Hockney to show his life’s work
IN a career spanning six decades, David Hockney’s vibrant images have made him one of the most successful artists of our time.
Now Tate Britain is to host the world’s most extensive retrospective of his work.
The exhibition, which opens in February next year, will give an ‘unprecedented overview’ of the artist’s achievements in painting, drawing, print, photography and video.
It will be one of the biggest shows organised by the Tate and will feature images from the Yorkshire landscapes that caught the imagination of the Bradford-born artist as a teen- ager to his famous pictures of swimming pools in Los Angeles. It will also show unfinished works and new pieces that have never been on display.
Hockney, 78, is famed for embracing change and new technologies – including his landscapes painted on an iPad. The Tate’s chronological overview of his compositions will aim to show ‘how the roots of each new direction lay in the work that came before’.

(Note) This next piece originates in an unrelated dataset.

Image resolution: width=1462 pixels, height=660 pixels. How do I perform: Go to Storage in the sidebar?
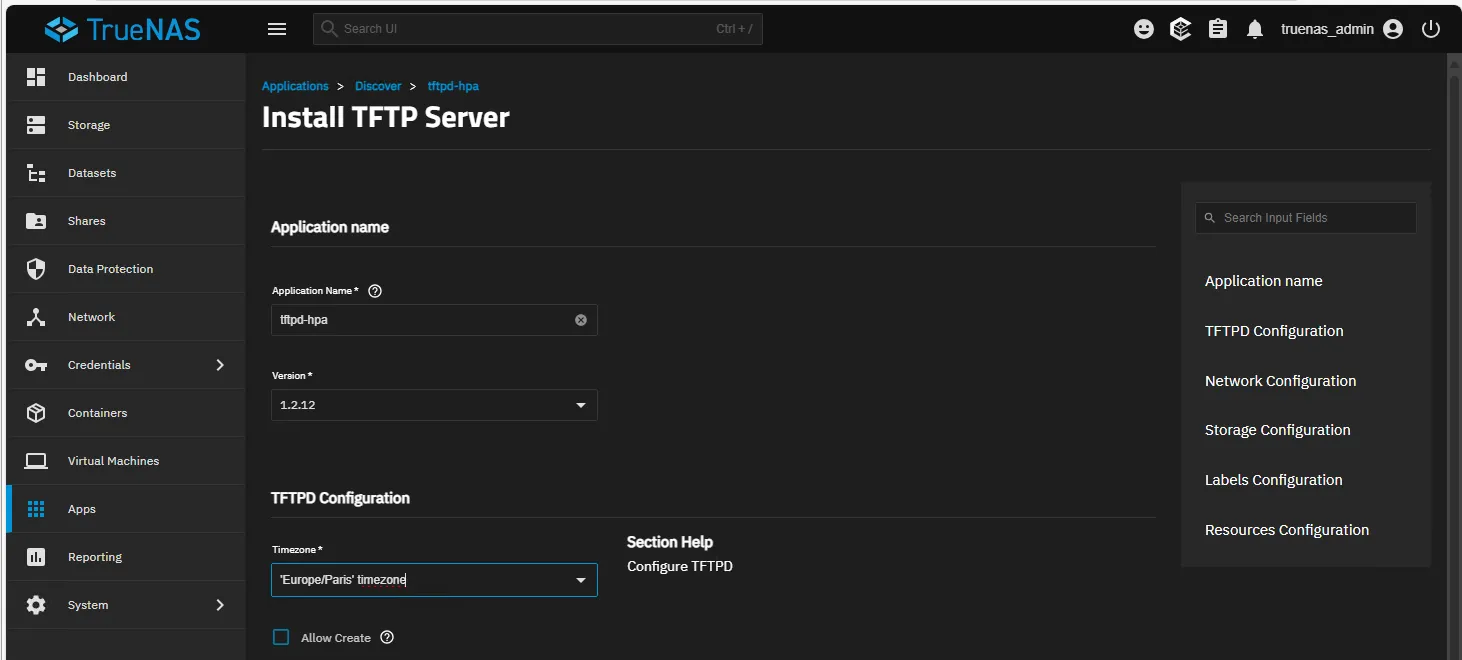point(89,125)
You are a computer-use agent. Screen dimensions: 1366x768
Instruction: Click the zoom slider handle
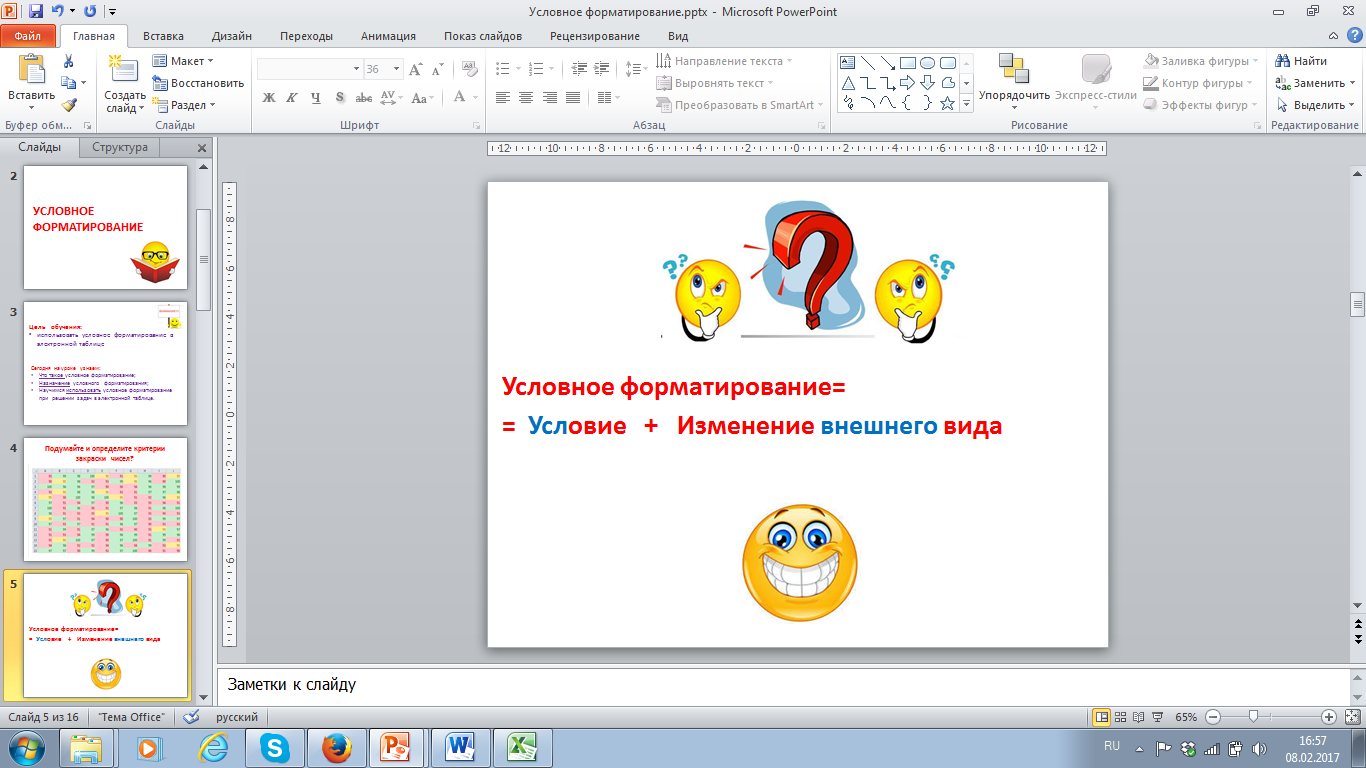[x=1252, y=717]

Included in the works to be shown are Hockney’s Love paintings from the 1960s, which explored his homosexuality, and portraits of family, friends and himself. ‘It has been a pleasure to revisit works I made decades ago, including some of my earliest paintings,’ said Hockney. ‘Many of them seem like old friends to me now.’
Alex Farquharson, the director of Tate Britain, said: ‘Hockney’s impact on post-war art, and culture more generally, is inestimable, and this is a fantastic opportunity to see the full trajectory of his career.’
The Tate exhibition runs from February 9 to May 29, 2017, before being transferred to Paris and then New York.